Elle ne dit rien, elle n'attendit pas que quelqu'un parle pour elle. Rapidement, elle quitta la Rétine, son pas rendu encore plus puissant par le fardeau qu'elle portait. Son pied faisait trembler le sol jusque dans ses plus profondes racines. Le ciel était menaçant, d'épaisses couches de nuages y tournoyaient en diverses teintes de noir et de gris. Elles formaient de plus en plus comme un gigantesque œil de cyclone, bloquant totalement la lumière du soleil sur des centaines de kilomètres. En ce 14'5 de la Lune de Saur Saür, la nuit s'était faite sur l'Angleterre.

Hannah se hissa jusqu'à la colline surplombant la Rétine – ou plutôt, sur la colline qui surplombait le village originel. Elle le voyait non, c'était bien plus que cela, elle le sentait , ses champs d'or aux reflets irisés sous les couchers de soleil orangés, ses maisons aux toits de chaume, ses quelques ruelles de pierre lisse, et ses habitants pieux et souriants, qui avaient compris qu'il n'y avait pas de dieu en ce monde. Il y avait bien plus que cela, il y avait une force, il y avait Haars Besoor. Et elle aussi en était certaine, désormais.

Elle ouvrit les yeux. Devant cette forêt qui n'était qu'une illusion, sous le ciel immense au présage de mort, ce poids écrasant sur ses épaules et le vent balayant ses cheveux, elle se sentait maître du monde. Elle était pleine, elle était tout. Elle ne gouvernait pas la terre, elle devenait la terre. Aucun mot ne pourrait retranscrire cette sensation, aucun mot ne rendrait justice à cet autre façon de vivre l'être – l'accomplissement, le don de soi à la force suprême, l'abandon du corps aux forces subconscientes, sont d'autres manières d'exister. Et cela valait bien plus que sa vision, bien plus que sa liberté d'action indépendante. Elle inspira ; jamais le simple fait de respirer ne lui avait paru si profond. L'air qui s'insinuait dans ses poumons l'ancrait d'un nouveau flot d'énergie.

Un rai de lumière vint se poser sur elle, fendant l'épaisseur des nuées. Et, curieusement, à travers l'absence de couleur de son quotidien, elle se sentit éblouie. Puis, sans même qu'elle s'en rende compte, elle s'était remise en marche et le soleil était retourné s'enfermer dans sa prison de nuages. L'Angleterre était privée de sa lumière, dévorée par un cyclone qui, malgré ses tourbillons, ne happait rien, et Hannah Huckledown avançait d'un pas lourd, le dos courbé sous une pierre de deux tonnes.

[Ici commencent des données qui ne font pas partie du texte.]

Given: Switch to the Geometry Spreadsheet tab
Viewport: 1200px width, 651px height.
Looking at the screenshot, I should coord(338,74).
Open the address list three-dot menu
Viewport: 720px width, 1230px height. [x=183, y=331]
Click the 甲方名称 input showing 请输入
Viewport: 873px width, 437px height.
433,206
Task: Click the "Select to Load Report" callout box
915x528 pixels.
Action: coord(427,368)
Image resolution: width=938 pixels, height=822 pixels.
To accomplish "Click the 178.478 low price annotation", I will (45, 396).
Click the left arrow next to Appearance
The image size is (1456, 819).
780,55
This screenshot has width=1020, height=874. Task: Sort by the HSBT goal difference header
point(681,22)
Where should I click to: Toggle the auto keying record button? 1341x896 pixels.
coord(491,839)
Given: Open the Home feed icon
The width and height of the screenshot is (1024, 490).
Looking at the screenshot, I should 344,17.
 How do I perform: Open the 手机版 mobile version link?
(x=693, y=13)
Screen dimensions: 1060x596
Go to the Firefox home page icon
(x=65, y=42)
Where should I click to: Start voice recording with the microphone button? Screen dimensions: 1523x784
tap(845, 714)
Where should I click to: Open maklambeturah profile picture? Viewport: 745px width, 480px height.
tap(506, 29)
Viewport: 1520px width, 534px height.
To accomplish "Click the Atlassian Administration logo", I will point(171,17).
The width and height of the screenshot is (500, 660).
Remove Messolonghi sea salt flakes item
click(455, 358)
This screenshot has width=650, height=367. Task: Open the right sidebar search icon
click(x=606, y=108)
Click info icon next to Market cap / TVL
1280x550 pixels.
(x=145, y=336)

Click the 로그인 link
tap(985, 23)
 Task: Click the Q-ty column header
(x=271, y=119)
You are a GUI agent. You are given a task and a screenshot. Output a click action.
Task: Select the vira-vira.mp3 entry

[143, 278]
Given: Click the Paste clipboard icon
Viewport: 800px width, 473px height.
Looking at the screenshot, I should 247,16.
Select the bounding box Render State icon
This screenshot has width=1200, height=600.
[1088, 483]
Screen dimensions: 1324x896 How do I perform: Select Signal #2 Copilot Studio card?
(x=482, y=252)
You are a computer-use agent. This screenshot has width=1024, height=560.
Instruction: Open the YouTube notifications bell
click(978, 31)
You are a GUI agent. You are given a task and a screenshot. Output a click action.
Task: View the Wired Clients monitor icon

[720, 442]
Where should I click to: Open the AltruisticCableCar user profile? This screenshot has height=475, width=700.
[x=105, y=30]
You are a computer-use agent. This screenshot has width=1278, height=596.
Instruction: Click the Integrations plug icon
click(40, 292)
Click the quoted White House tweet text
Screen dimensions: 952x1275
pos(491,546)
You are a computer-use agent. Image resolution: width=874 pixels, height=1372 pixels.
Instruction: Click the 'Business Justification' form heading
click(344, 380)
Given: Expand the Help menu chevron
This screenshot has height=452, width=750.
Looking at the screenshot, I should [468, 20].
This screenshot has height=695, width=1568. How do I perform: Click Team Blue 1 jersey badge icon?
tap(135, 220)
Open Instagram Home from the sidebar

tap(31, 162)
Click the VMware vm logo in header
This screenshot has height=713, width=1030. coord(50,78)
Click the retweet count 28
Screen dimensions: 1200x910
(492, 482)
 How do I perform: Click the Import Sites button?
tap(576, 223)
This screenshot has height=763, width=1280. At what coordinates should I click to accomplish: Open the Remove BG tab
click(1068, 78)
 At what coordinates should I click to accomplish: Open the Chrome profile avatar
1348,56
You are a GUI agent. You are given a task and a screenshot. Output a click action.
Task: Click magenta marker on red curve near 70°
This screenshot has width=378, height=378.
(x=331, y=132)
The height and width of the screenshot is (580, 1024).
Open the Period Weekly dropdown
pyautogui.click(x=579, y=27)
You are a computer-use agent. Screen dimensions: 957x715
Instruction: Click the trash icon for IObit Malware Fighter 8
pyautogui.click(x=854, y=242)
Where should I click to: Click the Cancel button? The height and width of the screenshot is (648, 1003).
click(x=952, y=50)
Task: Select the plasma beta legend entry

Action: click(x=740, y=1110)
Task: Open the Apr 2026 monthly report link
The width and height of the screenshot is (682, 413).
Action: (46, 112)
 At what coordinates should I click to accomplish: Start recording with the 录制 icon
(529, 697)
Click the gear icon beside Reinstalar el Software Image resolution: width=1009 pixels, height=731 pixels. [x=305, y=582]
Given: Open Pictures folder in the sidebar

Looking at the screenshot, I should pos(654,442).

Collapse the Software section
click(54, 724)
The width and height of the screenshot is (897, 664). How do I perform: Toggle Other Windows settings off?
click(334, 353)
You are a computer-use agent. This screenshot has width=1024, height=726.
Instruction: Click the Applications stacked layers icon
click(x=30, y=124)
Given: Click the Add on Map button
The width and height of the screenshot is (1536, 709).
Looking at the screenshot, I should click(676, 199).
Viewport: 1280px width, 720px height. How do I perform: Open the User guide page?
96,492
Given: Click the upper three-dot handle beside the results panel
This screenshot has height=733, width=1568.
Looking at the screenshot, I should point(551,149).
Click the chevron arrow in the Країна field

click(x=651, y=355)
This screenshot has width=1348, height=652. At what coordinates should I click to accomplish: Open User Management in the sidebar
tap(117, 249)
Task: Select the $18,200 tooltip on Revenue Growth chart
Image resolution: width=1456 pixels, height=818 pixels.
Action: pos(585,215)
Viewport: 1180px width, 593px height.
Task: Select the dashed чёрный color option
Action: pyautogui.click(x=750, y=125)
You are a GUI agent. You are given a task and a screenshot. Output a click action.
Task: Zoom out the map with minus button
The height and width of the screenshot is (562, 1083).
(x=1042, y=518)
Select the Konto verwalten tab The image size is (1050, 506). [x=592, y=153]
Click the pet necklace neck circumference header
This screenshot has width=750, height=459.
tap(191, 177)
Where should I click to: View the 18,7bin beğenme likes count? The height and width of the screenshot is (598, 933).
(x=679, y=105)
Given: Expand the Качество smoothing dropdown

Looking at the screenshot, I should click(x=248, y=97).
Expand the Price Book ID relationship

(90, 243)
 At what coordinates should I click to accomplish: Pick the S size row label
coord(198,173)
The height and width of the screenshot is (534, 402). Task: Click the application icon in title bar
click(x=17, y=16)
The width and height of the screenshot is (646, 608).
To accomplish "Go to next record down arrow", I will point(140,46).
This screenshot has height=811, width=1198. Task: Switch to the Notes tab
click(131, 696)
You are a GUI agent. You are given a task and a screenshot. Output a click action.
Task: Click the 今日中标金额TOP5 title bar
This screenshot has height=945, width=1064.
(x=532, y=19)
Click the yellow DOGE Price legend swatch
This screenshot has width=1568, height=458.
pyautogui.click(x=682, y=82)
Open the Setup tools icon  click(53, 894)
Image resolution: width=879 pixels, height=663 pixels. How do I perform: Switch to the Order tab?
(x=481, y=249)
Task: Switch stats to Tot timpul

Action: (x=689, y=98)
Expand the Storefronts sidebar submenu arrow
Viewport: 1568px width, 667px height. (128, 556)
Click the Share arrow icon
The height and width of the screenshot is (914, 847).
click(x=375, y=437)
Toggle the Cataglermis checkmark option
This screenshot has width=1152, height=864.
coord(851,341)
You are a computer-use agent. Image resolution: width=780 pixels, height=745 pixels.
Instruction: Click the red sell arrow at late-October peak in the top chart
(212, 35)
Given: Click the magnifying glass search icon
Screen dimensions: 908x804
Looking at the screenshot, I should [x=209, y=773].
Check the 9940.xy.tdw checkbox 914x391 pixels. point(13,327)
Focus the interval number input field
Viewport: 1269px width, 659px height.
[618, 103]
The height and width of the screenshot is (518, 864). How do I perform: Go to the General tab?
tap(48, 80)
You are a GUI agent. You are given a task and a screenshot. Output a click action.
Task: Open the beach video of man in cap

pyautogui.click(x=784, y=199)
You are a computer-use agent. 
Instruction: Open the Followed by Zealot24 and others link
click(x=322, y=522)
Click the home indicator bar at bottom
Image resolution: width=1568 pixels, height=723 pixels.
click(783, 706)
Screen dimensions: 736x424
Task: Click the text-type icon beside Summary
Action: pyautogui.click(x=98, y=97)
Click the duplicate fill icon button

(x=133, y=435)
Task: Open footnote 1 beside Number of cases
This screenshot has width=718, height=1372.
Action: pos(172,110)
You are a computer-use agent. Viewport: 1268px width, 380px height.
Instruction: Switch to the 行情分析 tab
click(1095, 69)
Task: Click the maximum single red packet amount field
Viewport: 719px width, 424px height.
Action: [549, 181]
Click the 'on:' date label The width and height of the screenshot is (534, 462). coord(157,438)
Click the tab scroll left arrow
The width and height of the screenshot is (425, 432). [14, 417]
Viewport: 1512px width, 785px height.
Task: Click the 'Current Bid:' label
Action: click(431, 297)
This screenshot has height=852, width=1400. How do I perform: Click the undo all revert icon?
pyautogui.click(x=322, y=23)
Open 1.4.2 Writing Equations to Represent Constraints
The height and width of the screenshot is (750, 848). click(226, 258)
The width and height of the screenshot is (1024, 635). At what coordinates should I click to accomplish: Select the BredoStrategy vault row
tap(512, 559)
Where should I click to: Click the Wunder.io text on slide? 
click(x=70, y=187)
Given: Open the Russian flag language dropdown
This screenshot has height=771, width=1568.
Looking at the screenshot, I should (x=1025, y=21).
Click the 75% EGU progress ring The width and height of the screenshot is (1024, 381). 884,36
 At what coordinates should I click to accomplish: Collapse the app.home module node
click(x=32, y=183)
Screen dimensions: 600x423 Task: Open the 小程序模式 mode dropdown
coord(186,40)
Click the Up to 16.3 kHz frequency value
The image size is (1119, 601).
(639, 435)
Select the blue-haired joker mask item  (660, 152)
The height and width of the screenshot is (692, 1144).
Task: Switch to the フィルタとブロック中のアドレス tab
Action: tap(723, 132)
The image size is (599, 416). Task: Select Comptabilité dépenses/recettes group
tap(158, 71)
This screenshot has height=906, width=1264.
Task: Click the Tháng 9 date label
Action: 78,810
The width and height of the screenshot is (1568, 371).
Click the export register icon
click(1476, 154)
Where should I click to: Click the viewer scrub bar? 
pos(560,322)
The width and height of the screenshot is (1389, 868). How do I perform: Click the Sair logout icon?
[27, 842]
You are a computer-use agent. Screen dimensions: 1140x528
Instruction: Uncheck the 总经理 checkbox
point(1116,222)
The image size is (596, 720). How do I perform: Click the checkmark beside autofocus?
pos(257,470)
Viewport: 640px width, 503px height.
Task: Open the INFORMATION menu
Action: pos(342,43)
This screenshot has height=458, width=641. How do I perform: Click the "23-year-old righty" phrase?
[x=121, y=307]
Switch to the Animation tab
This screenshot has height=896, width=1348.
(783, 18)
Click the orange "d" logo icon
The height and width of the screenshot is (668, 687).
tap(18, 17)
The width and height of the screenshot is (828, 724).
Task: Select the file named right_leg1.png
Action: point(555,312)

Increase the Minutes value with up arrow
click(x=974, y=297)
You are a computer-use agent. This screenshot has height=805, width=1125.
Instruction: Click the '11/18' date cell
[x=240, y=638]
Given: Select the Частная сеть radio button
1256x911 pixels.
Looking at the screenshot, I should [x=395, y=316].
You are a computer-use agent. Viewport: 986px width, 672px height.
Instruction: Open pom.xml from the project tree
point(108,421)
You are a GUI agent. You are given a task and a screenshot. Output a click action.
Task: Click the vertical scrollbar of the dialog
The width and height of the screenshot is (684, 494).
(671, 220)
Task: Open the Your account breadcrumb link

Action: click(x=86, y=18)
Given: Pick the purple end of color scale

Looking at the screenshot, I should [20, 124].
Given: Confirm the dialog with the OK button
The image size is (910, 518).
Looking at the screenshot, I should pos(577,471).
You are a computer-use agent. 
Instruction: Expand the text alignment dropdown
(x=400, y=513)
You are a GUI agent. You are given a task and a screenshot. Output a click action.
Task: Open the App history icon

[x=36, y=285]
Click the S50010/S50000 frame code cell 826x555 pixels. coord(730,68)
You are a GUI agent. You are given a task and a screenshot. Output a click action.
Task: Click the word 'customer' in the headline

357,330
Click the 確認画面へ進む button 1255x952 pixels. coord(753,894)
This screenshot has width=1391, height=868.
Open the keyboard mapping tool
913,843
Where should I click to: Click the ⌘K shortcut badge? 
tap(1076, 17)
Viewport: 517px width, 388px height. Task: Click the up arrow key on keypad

Les campagnes défilèrent à nouveau. Si elle avait pu voir, elle aurait sans doute déjà mémorisé le moindre champ jusqu'à chacun de ses monceaux de terre sèche. Elle avait fait ce chemin tant de fois, et pourtant jamais elle ne l'avait fait sans avoir l'estomac retourné par la peur ou l'angoisse, jamais elle ne l'avait fait avec majesté et puissance.

Les paysages assombris se succédèrent. Ses pas pénibles et lents faisaient frémir les sentiers – et pourtant, elle avançait à une vitesse fulgurante. En deux heures, elle approchait à nouveau de la capitale, et ne faisait pas mine de lâcher son fardeau.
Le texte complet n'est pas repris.